In this paper, we describe SOCKSDIRECT, a high performance socket system. SOCKSDIRECT is implemented in user space to avoid kernel crossing cost. It achieves security and isolation by employing a trusted monitor daemon to handle control plane operations such as connection establishment and access control. SOCKSDIRECT is fully compatible with Linux socket and can be used as a drop-in replacement with no modification to existing applications. The design fully handles Linux fork semantics, and can handle both intra- and inter-host communications with hosts equipped with SOCKSDIRECT as well as those without. Last but not least, SOCKSDIRECT is performant. SOCKSDIRECT uses shared memory queue and modern RDMA transport for intra- and inter-host communication. It removes multithread synchronization in common cases and improves memory efficiency with many concurrent connections. It leverages techniques such as cooperative multitasking and pageremapping based zero-copy to remove many overheads of existing socket systems. Experiment shows that SOCKSDIRECT achieves 7 to 20x better message throughput, 17 to 35x better latency, and 20x connection setup throughput compared with Linux socket.
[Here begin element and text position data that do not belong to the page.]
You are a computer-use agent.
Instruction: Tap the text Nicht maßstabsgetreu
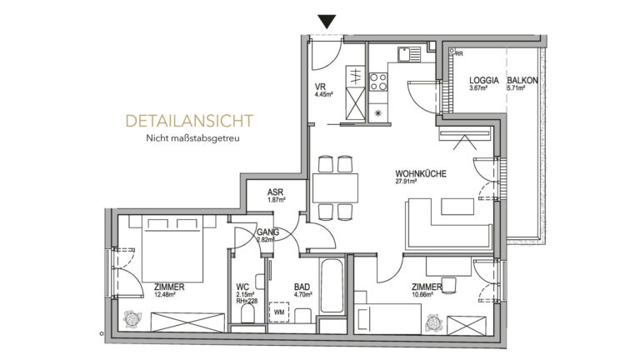(192, 139)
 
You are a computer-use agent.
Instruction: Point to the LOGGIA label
(484, 80)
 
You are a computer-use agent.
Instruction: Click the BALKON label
(523, 80)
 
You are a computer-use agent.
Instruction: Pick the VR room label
(319, 86)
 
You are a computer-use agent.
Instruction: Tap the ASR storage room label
(276, 191)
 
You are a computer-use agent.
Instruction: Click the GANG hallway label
(267, 232)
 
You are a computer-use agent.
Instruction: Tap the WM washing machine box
(279, 312)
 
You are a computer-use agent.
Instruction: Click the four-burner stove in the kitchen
(378, 82)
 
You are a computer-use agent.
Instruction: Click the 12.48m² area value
(169, 294)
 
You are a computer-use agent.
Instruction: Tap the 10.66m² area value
(426, 294)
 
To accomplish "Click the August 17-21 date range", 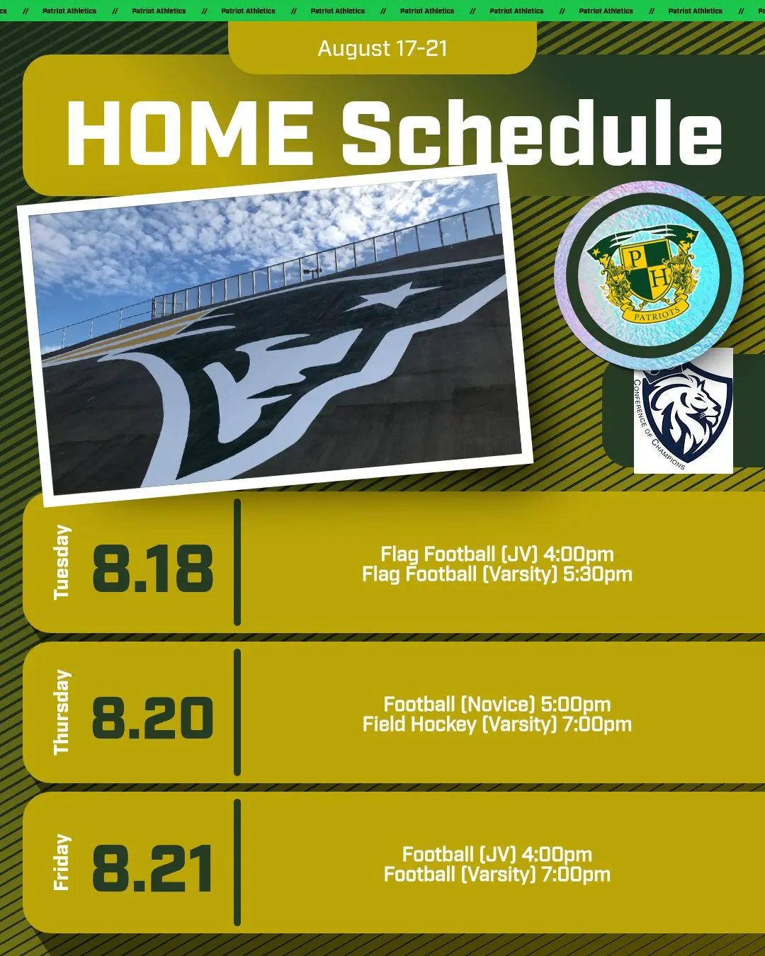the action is (382, 48).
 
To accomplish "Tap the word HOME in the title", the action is (190, 133).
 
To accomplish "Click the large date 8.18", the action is (153, 568).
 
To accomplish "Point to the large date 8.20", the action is (153, 718).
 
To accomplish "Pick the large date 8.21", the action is (152, 868).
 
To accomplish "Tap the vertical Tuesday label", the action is (62, 562).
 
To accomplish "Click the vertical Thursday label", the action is (62, 712).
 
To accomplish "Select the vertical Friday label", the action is (62, 863).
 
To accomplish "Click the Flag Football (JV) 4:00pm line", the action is (497, 554).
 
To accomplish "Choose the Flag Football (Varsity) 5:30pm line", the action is (497, 574).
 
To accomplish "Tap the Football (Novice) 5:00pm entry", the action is (497, 704).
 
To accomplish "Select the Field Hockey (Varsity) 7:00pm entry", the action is (497, 724).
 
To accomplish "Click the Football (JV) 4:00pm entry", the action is (497, 854).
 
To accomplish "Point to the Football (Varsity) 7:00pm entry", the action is (497, 875).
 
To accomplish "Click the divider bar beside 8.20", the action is (237, 712).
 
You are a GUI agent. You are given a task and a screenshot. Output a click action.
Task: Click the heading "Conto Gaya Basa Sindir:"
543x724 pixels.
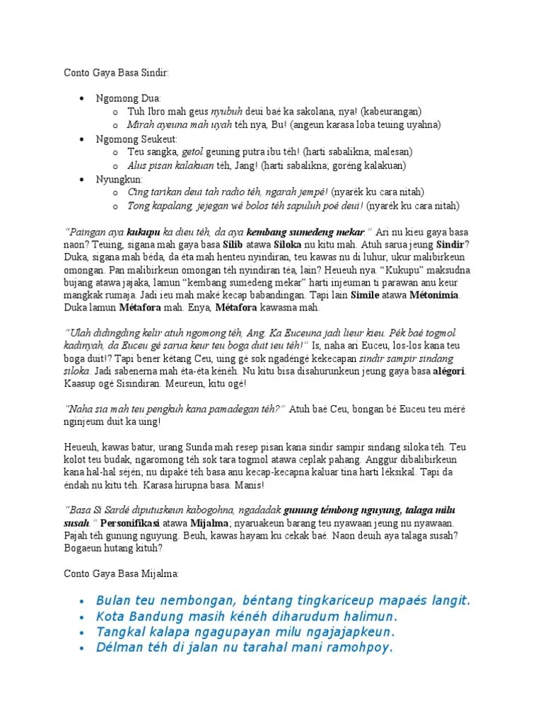117,73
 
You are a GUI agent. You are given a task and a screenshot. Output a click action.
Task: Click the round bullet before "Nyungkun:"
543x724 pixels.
83,179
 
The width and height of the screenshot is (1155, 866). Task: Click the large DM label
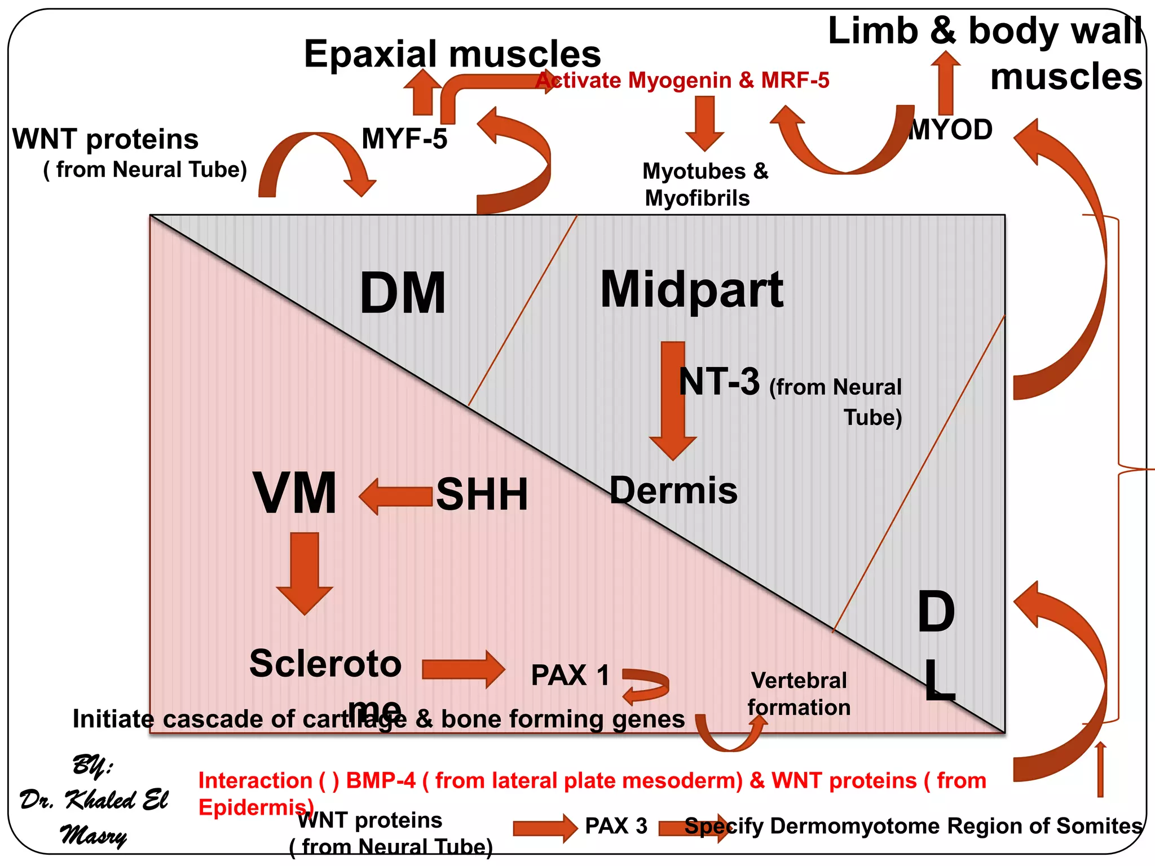[403, 293]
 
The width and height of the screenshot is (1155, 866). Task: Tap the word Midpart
[691, 290]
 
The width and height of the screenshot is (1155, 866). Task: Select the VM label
[295, 493]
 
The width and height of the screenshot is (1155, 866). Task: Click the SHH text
[482, 494]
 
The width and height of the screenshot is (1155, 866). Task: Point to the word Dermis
[673, 490]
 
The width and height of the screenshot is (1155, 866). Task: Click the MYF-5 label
[404, 139]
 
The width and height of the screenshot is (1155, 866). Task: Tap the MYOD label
[951, 130]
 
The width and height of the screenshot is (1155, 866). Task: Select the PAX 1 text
[570, 675]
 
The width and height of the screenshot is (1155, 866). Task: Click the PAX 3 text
[616, 826]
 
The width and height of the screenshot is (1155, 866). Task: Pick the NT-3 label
[719, 382]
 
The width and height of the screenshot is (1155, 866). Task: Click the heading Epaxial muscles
[452, 54]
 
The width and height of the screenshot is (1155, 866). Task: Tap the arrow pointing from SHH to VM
[396, 496]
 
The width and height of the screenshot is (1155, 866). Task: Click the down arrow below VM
[305, 572]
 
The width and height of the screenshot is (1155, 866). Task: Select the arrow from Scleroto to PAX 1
[462, 669]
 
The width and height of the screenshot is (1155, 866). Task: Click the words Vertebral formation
[799, 694]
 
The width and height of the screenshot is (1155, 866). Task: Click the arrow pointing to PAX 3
[544, 828]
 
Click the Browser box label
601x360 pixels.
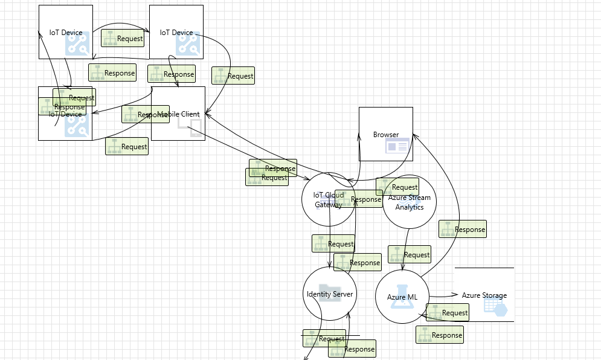385,135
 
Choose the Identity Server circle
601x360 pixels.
329,294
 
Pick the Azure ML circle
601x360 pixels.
402,297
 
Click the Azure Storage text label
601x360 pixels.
484,295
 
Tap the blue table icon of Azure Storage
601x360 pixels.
494,306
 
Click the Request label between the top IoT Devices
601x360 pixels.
123,39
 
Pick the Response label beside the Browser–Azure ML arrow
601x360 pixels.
462,230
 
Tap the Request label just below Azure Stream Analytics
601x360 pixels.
410,255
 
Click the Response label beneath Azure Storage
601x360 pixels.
439,335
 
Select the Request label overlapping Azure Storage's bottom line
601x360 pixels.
447,313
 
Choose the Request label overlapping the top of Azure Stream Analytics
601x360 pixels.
397,187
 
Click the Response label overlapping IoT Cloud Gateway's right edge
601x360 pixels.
359,199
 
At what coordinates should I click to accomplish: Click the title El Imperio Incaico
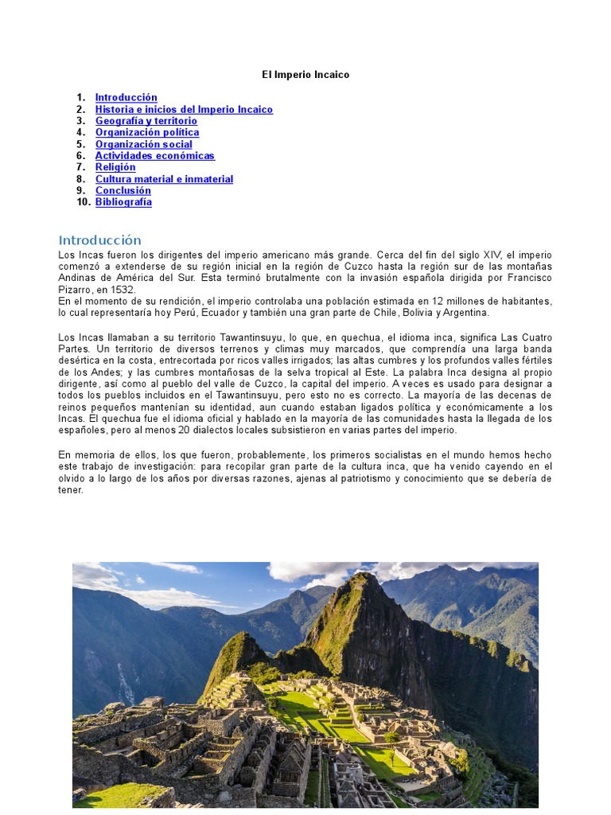tap(306, 75)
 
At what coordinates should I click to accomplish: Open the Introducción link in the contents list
tap(126, 98)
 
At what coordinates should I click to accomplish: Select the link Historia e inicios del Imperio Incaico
tap(184, 109)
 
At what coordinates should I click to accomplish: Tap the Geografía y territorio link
tap(146, 121)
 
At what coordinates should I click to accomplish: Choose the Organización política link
tap(147, 132)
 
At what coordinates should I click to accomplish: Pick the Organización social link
tap(144, 144)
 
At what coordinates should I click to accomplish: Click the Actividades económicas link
tap(155, 156)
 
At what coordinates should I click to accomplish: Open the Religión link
tap(115, 167)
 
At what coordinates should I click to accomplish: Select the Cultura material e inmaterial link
tap(164, 179)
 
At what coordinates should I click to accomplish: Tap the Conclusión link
tap(123, 191)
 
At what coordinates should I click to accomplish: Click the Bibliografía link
tap(123, 202)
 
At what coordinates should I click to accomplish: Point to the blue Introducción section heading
tap(99, 240)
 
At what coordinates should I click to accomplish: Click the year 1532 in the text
tap(123, 290)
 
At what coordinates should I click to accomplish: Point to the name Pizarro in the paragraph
tap(76, 290)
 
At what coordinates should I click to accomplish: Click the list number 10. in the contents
tap(84, 202)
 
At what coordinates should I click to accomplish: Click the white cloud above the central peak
tap(314, 572)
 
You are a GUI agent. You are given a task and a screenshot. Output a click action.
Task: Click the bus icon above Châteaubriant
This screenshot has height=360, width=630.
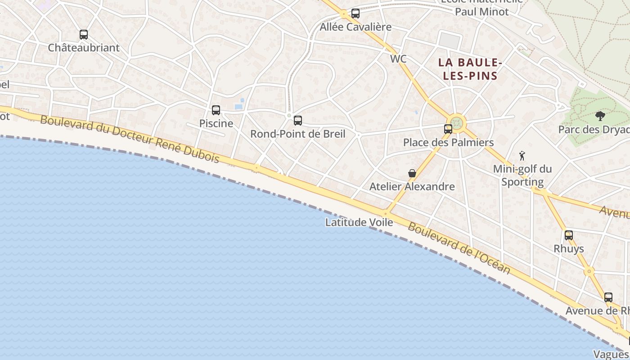(x=83, y=34)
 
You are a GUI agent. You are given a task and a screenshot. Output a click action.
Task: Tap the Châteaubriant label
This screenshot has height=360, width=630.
(x=84, y=48)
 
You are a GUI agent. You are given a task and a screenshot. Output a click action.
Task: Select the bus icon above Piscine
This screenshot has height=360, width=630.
(x=216, y=110)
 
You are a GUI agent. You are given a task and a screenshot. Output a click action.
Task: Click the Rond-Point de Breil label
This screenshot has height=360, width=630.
(x=298, y=134)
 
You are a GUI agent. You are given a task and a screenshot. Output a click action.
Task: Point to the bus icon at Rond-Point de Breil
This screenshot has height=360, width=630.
(x=297, y=120)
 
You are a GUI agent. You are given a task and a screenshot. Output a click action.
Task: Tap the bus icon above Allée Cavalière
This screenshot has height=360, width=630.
(x=356, y=14)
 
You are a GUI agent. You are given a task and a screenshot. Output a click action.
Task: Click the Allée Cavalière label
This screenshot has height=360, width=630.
(x=356, y=27)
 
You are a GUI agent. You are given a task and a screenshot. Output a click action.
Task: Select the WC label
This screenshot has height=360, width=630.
(x=398, y=59)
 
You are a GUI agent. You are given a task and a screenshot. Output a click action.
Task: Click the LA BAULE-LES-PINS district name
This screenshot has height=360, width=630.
(x=470, y=69)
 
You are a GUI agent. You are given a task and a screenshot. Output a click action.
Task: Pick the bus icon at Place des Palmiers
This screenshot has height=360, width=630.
(x=448, y=129)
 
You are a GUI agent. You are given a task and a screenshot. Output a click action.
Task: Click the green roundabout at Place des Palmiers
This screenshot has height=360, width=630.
(x=457, y=123)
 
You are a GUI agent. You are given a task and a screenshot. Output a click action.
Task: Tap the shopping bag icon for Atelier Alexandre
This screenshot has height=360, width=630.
(x=412, y=173)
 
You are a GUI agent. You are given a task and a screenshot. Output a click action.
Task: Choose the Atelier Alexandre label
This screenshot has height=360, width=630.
(x=412, y=186)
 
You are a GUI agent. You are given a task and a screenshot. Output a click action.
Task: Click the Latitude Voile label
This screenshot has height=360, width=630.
(x=359, y=222)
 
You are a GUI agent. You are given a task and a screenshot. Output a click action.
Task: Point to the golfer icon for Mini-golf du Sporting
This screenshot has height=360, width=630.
(x=522, y=156)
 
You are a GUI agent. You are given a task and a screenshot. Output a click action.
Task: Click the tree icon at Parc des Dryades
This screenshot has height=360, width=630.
(x=600, y=116)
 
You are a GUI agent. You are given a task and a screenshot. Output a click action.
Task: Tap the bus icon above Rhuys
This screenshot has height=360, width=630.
(x=569, y=235)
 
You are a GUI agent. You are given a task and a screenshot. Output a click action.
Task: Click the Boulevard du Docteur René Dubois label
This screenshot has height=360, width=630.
(x=130, y=139)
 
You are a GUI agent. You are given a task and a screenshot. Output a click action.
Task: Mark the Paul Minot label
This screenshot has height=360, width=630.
(x=482, y=12)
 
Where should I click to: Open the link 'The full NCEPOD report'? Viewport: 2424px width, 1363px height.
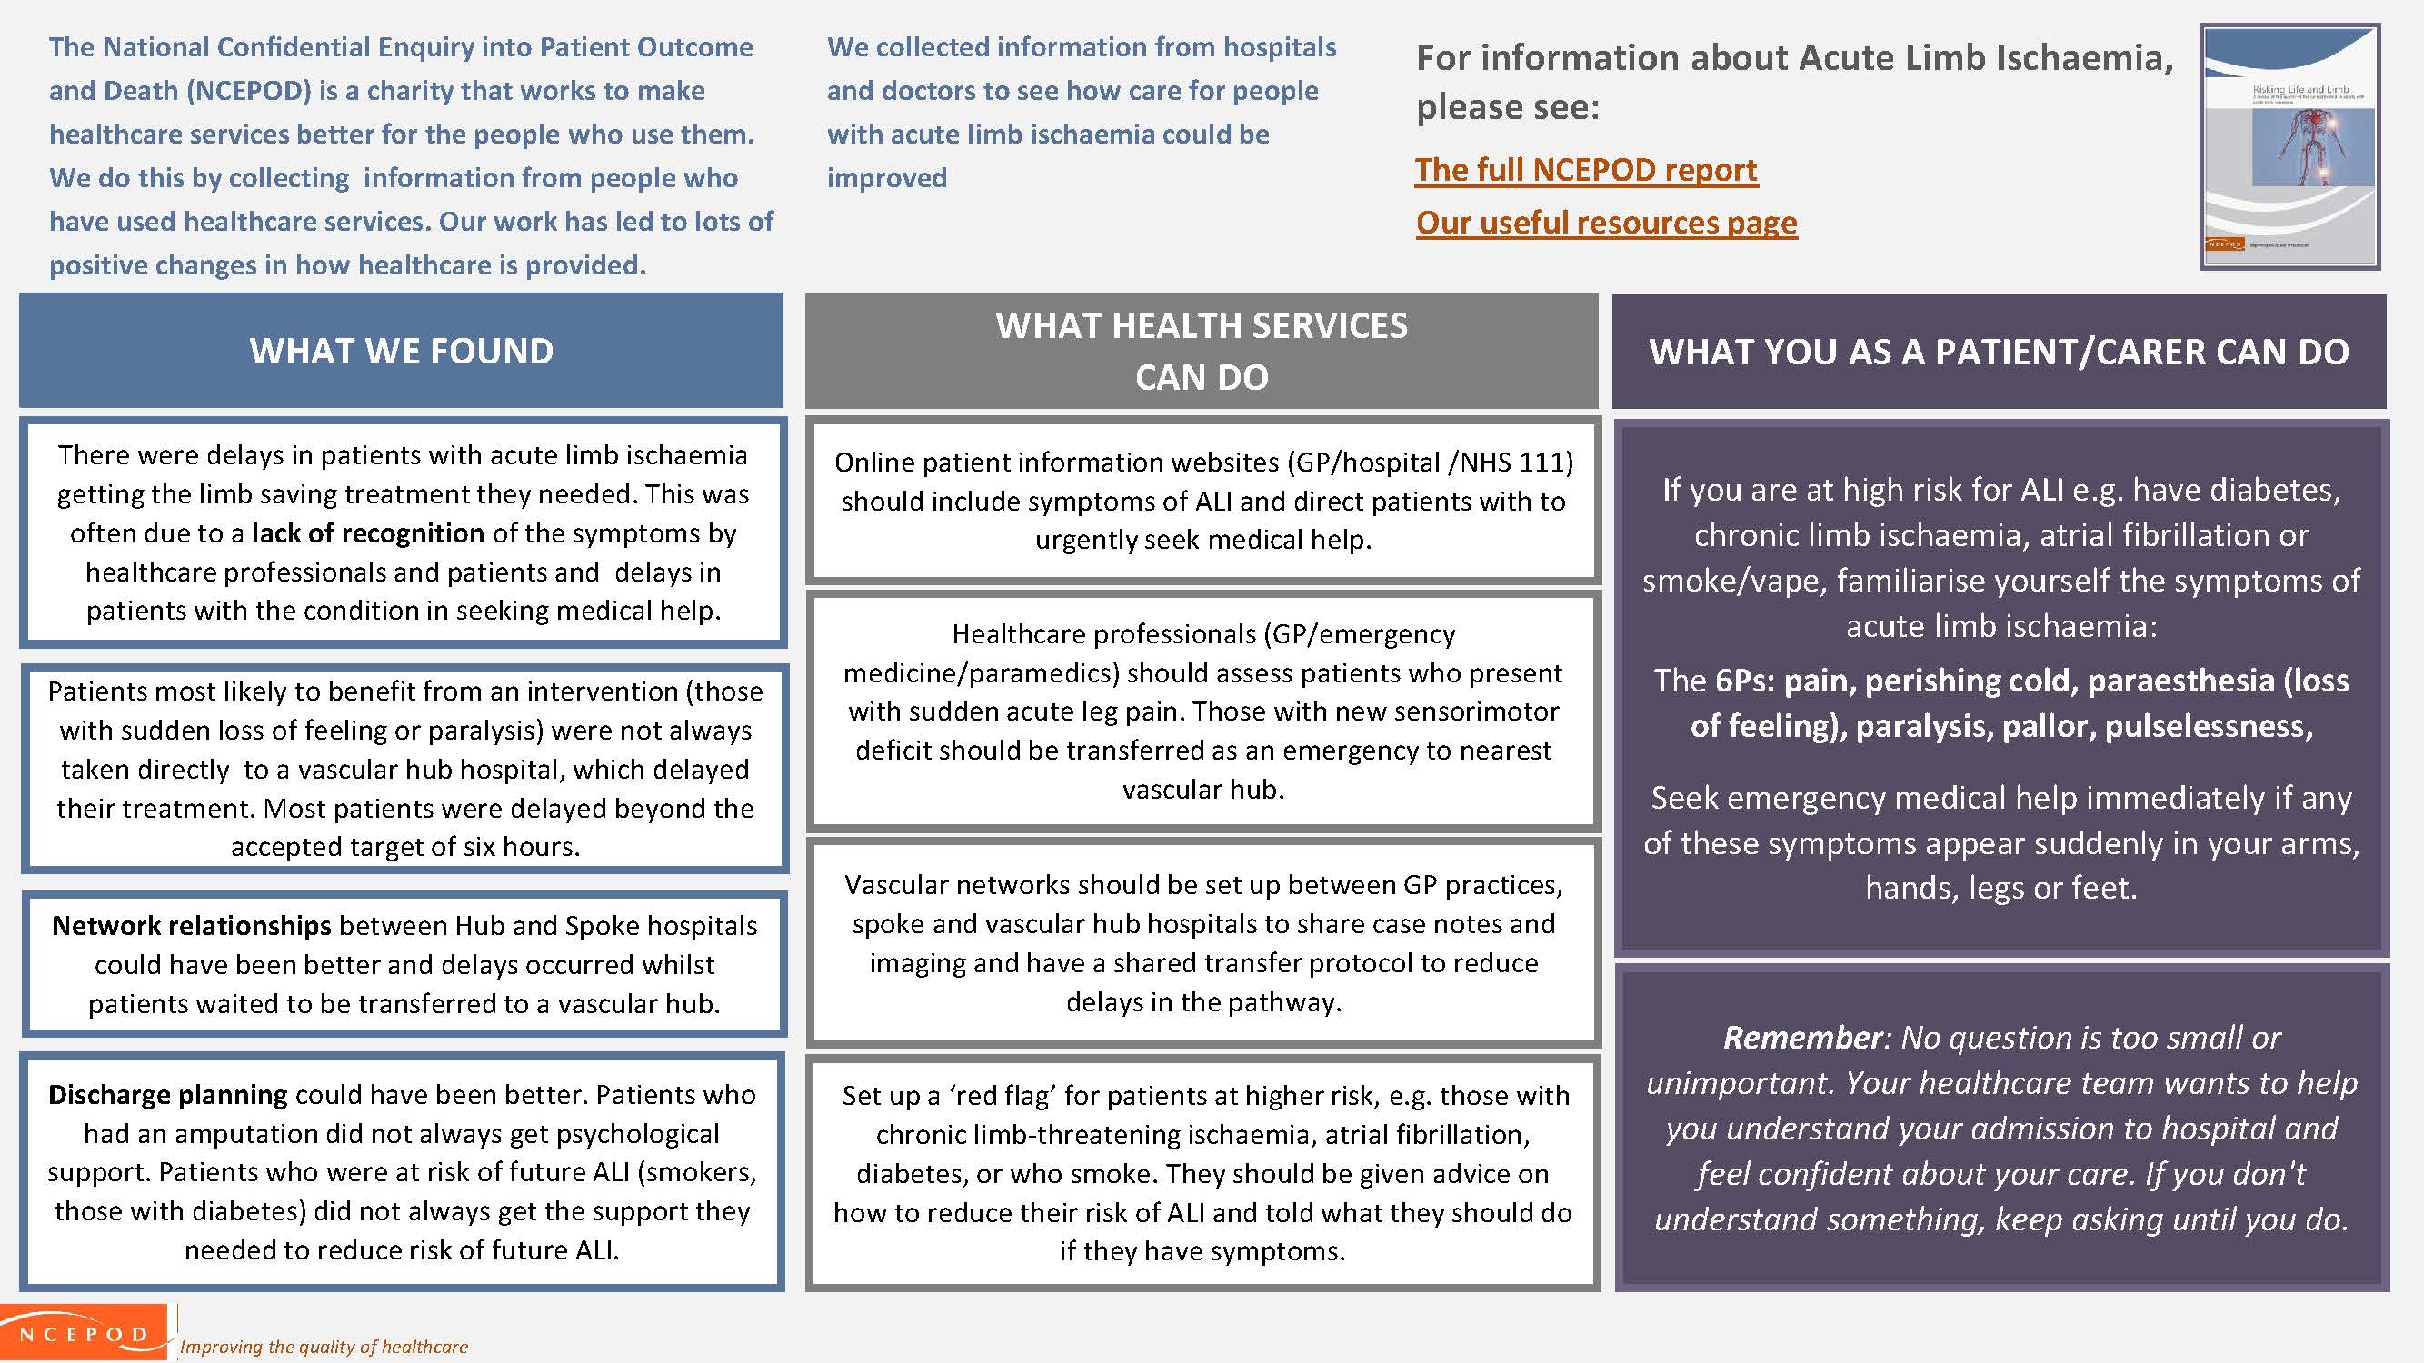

Please refer to the paper for technical details.

Currently SocksDirect is available on Linux using cmake build system.

1. Create a build directory (e.g. build).
2. cd to the build directory.
3. cmake ..
4. make -j
5. The binaries should be built in the cmake directory.

In build directory, run ./test_sock_server in background (or in another terminal), then run ./test_sock_client. It should print the throughput (messages per second) every second.

Similarly, we can run the pairs of ./test_sock_server_2 and ./test_sock_client_2, as well ./test_sock_server_3 and ./test_sock_client_3.

The code for the tests are in $libsd/test/.

LD_PRELOAD=$libsd/build/libsd.so $progname $args

You can use a standard BSD socket application (e.g. iperf).

The current code branch is not fully tested with many applications.

They are ./pot_server_* and ./pot_client_*. Documents TODO.

The code for the tests are in $libsd/pot/.

In demo folder, there is a sample nginx configure file, please change the path accordingly. 
If you want to see more errors. Change the error level in the config.
In your build folder, run ./pot_web_service as the backend service
run ./test_http_client -p <port> -b <batch size per request> -n <thread_number> <IP> <test response size>